Might Meta Go Pay-Only in the EU?

Link to: https://mobiledevmemo.com/the-edpb-invalidates-metas-use-of-pay-or-okay-what-next/

Daring Fireball

@daringfireball “Because it’s always been free-of-charge, people (not unreasonably!) now think it ought to forever remain free-of-charge.”

One other, slightly more reasonable hypothesis is that Facebook had this text on their *frontpage*:


Sign Up
It’s free, and always will be.

@daringfireball or they could offer a free-with-non-targeted ads version that is more limited. For example, they might have a strictly linear timeline with just the people you follow on it.

Oh, wait - that should be the paid tier.

@daringfireball @gruber The sad part: at one point, in the not so distant past, people in the EU were perfectly willing to pay for these services. Exhibit A: WhatsApp. Before it was bought by Meta/Facebook(!), 700 million people, many from the EU, paid for its services. I would argue the decision by Meta to buy WhatsApp, make it free, and then „harvest“ the phone numbers is part of what brought us here.
@daringfireball Apple promises the precise same thing as the EU panel asks: People who press “Do not track” must have the full app experience.

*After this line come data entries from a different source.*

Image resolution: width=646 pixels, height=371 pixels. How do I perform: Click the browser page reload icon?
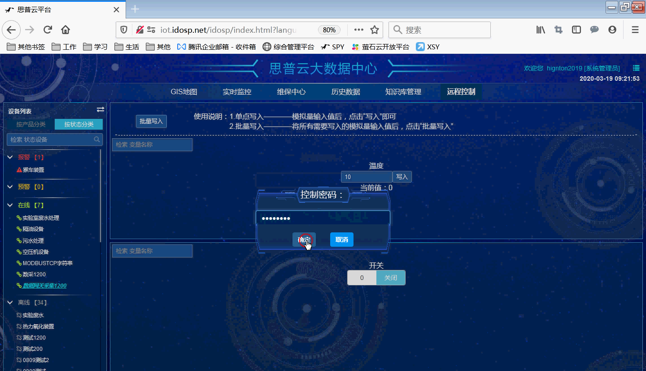click(48, 30)
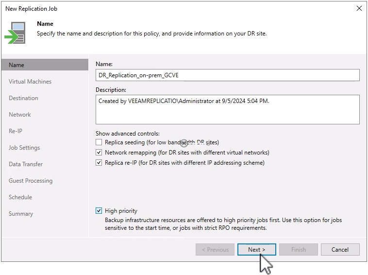Image resolution: width=368 pixels, height=275 pixels.
Task: Jump to the Re-IP step
Action: [x=16, y=131]
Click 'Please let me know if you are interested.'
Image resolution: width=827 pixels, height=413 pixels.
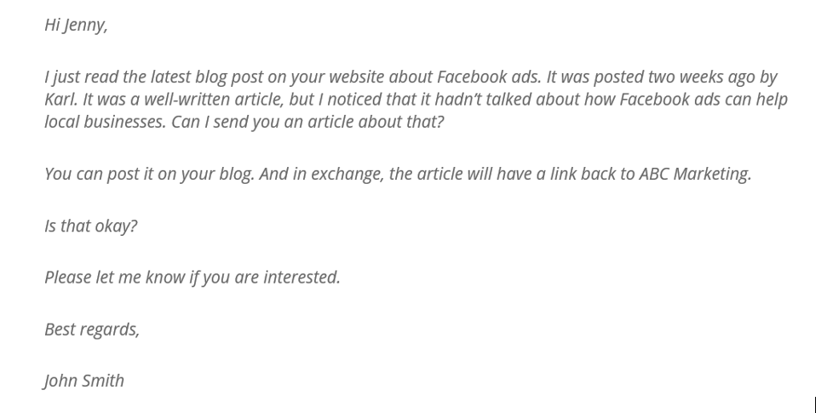point(192,278)
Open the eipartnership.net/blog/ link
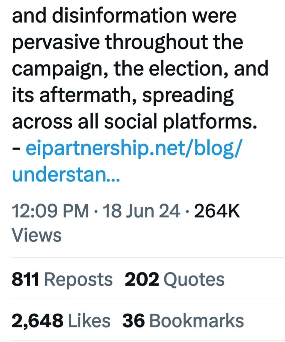Screen dimensions: 285x342 point(133,149)
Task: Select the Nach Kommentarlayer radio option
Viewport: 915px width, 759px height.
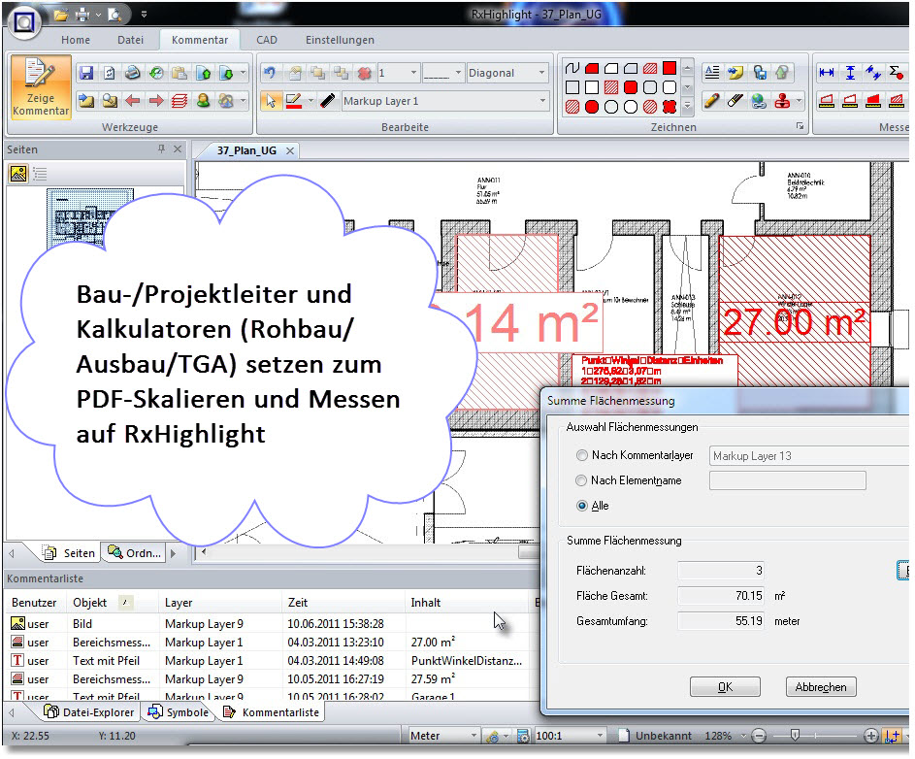Action: (x=581, y=456)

@tomrossberlin @daringfireball Here is the problem with your argument my friend. Can you show me the part of Apple's agreement where it limits these restrictions to:

“giants having 45 million+ active local users. Other gatekeeper criteria include a turnover of €7.5 billion+ in the last three financial years and a market capitalization that exceeds €75BN"?

From my read, all apps on the App Store must follow these guidelines, unlike the EU's restrictions.

@shadash Don’t put words into my mouth and then sarcastically ask me to prove those. Not a good look on you.

My screenshot was in response to the claim that Facebook and Apple each present the same choice to the user. Facebook’s is a trade-off, while Apple’s has no negative consequences.

The size of the company is a separate matter. Apple only charges 15 % to small devs, for example. And in politics, many ask for billionaire taxes. Why do you think it’s unfair to be tougher on large companies?

@tomrossberlin In some cases it may make sense to have separate rules for larger companies. In the case of tracking, it does not, which is why Apple's policy makes sense, and the EU's does not.